Recorded data
Segment Open
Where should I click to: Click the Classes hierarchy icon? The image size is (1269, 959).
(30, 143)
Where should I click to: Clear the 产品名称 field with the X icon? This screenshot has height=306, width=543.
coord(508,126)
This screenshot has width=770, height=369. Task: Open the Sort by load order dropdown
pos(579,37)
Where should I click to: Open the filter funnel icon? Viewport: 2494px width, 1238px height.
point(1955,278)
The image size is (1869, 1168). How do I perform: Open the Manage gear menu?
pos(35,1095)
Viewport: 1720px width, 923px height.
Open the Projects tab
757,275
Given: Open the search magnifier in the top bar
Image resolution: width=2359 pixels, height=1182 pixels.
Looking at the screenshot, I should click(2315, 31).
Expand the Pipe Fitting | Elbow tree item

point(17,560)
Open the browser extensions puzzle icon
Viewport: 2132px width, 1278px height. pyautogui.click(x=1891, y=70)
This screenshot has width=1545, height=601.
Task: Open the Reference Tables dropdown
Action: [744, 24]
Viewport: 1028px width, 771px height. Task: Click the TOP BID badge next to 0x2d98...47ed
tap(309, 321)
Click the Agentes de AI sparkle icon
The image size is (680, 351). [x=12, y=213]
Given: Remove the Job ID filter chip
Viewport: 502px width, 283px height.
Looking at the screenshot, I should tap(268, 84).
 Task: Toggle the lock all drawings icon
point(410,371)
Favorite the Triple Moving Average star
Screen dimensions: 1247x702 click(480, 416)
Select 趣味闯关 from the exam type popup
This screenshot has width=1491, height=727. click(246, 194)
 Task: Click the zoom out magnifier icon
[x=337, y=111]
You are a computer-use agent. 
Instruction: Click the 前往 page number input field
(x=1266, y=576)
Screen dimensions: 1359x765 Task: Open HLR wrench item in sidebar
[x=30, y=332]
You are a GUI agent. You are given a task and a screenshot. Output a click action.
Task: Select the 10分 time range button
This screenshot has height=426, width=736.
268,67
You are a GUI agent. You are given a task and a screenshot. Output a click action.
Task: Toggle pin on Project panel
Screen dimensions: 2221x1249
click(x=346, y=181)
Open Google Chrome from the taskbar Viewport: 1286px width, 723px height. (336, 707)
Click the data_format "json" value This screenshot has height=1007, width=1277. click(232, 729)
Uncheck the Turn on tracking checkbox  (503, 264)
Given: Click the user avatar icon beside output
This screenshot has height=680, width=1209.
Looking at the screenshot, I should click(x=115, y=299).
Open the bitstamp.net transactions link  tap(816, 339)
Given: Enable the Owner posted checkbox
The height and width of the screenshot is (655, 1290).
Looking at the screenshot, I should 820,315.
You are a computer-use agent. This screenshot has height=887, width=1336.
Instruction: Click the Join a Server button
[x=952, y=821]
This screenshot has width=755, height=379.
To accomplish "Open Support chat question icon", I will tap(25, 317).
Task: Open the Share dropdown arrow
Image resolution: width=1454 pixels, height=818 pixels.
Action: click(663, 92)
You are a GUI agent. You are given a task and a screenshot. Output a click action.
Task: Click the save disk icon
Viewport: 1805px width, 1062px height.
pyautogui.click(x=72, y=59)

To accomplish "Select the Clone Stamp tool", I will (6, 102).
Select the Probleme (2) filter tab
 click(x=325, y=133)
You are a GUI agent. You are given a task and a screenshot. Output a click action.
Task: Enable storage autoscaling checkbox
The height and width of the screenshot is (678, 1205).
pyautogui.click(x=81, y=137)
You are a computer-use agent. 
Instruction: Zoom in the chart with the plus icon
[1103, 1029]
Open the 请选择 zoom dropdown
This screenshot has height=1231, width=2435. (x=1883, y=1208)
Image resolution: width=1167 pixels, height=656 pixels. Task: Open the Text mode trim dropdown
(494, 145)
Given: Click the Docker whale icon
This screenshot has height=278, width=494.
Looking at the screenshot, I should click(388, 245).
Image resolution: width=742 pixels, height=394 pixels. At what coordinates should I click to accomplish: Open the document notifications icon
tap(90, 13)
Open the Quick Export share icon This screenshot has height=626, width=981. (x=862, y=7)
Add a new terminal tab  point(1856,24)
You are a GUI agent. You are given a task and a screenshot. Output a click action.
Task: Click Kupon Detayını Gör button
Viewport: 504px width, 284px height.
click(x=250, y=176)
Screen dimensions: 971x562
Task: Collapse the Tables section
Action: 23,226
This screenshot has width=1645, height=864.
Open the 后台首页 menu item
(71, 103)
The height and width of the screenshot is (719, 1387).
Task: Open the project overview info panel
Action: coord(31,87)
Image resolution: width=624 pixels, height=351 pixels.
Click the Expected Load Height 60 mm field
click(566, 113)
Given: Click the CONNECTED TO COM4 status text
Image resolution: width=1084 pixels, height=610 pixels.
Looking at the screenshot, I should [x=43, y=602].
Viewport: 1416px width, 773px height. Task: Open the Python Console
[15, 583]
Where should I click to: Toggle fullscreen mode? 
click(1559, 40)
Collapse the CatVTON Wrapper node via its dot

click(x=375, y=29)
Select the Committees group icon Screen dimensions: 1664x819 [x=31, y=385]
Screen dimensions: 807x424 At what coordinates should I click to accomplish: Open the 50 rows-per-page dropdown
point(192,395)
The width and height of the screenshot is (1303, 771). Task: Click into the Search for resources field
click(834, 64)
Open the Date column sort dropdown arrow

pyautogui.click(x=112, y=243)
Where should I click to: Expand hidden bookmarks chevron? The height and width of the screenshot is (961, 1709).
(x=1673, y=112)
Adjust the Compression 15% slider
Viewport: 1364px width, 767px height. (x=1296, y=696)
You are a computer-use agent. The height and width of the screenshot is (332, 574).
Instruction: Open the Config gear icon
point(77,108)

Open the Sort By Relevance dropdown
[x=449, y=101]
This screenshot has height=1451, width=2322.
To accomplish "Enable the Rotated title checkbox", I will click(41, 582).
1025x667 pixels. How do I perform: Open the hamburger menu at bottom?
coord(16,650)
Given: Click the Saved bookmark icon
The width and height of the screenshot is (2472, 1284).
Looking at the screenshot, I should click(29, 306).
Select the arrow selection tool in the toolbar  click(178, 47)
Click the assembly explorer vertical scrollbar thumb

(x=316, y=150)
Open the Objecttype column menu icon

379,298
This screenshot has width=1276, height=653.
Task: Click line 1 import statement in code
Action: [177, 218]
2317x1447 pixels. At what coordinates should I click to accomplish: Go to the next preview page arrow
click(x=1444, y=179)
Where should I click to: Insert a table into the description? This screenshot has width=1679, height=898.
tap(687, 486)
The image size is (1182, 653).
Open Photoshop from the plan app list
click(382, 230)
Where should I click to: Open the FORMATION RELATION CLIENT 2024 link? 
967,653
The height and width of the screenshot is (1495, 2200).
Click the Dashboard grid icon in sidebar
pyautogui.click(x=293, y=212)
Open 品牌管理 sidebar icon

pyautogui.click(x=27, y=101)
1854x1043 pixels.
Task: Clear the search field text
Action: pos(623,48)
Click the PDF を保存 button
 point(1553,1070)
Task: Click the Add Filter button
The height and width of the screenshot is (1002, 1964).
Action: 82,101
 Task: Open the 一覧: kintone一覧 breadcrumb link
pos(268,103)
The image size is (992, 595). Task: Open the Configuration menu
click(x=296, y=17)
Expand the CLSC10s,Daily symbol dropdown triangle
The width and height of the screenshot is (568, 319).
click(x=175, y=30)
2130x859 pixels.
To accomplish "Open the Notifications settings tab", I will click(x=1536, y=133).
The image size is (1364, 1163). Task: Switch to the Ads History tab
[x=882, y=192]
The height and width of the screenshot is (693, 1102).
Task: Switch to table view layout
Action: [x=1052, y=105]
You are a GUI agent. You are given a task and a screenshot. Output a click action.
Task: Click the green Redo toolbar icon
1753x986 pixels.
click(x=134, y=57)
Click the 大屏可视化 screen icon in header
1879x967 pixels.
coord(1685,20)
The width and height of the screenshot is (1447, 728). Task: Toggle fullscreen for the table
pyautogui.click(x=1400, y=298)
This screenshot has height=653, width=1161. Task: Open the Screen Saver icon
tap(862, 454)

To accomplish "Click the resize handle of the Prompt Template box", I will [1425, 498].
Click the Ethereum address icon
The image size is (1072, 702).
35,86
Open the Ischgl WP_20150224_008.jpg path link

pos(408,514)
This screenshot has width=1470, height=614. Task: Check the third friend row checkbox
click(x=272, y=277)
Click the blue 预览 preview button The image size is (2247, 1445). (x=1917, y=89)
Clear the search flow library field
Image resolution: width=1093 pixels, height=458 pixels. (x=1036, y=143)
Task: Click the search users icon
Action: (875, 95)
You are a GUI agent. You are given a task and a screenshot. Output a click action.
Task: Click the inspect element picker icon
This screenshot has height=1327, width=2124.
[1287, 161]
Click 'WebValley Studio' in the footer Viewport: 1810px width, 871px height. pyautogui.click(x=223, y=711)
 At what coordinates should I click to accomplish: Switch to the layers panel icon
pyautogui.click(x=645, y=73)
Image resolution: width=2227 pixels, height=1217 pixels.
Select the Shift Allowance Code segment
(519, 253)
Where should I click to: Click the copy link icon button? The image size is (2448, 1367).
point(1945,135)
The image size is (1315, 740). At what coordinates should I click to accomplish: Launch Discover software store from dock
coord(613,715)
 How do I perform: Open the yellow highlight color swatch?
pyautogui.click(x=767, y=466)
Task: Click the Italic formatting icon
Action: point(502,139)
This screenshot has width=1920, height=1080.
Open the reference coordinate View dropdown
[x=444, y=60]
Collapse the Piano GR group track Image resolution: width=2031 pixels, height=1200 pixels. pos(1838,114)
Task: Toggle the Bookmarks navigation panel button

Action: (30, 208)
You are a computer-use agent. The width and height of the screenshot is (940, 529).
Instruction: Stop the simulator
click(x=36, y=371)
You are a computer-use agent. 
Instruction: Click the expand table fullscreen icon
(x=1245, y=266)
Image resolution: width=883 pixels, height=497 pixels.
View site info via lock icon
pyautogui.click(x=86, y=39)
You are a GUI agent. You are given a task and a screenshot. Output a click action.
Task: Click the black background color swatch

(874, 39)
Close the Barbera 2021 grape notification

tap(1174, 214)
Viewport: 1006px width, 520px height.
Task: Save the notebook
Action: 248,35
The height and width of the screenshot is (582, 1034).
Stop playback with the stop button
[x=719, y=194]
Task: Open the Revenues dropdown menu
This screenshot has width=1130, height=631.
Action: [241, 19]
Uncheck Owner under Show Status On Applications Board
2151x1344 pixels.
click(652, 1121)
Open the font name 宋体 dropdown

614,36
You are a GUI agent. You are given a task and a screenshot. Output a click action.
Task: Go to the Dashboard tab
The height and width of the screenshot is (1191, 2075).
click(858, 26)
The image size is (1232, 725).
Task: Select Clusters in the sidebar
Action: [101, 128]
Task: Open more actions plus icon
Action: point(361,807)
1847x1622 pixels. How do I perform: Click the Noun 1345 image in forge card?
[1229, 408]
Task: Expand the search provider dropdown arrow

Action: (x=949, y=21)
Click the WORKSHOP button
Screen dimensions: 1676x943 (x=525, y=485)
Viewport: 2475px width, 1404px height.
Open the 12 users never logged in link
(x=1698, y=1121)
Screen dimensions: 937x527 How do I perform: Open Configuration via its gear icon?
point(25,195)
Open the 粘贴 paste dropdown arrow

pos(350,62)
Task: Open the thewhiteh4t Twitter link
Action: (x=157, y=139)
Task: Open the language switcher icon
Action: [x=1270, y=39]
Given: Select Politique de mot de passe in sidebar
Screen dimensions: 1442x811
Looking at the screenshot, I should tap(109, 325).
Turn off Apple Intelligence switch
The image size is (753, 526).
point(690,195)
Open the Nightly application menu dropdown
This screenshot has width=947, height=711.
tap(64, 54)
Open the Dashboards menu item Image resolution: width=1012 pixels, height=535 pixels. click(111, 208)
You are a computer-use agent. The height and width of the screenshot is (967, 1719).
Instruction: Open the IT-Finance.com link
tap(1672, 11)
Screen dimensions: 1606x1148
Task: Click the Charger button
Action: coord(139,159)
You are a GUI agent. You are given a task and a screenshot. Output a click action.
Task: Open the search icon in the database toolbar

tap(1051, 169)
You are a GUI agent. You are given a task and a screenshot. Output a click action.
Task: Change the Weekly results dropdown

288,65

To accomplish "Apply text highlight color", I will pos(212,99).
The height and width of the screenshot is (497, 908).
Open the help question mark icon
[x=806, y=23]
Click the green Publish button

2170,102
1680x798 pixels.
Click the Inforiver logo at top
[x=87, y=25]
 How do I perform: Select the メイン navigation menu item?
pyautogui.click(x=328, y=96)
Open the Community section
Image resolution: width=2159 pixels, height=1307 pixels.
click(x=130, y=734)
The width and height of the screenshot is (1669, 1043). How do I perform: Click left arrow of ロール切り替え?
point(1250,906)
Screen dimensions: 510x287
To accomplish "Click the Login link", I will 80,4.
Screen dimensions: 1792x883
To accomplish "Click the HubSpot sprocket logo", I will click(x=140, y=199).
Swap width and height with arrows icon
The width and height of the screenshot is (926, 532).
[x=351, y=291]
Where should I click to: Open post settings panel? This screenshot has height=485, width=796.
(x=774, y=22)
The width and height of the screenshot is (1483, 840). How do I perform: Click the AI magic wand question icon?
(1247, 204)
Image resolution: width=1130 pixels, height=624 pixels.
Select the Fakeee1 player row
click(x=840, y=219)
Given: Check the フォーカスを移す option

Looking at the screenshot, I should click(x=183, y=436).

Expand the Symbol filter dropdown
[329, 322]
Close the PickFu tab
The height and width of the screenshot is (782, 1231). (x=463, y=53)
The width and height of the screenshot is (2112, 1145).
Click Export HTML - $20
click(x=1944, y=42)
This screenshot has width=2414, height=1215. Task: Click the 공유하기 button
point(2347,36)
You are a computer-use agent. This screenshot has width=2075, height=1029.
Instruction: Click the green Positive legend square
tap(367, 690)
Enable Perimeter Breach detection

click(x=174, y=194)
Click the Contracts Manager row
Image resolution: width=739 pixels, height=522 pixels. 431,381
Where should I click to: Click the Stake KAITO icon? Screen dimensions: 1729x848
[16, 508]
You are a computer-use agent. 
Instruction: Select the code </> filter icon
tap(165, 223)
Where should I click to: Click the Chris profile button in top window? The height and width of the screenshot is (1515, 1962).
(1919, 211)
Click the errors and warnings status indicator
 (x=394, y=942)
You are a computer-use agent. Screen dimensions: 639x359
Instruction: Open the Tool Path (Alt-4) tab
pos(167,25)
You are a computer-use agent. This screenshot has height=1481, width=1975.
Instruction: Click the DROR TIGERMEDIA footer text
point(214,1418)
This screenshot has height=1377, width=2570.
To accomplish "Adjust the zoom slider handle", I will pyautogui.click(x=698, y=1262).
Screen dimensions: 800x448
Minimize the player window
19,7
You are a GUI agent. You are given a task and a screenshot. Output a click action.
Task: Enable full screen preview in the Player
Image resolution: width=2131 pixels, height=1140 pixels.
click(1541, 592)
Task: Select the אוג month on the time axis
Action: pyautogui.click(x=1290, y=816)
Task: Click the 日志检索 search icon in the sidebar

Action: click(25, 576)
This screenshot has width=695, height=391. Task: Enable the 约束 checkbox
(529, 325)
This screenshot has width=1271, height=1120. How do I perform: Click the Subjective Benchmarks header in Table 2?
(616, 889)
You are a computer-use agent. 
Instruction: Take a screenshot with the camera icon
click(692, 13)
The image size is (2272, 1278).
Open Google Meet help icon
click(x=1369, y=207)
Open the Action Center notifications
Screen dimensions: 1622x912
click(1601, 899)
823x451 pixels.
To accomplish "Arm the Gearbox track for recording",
Segment Closed
■ Exercise description
Determine how many lines of the data above hold the word "Owner". Output that number only.

■ The completed task
2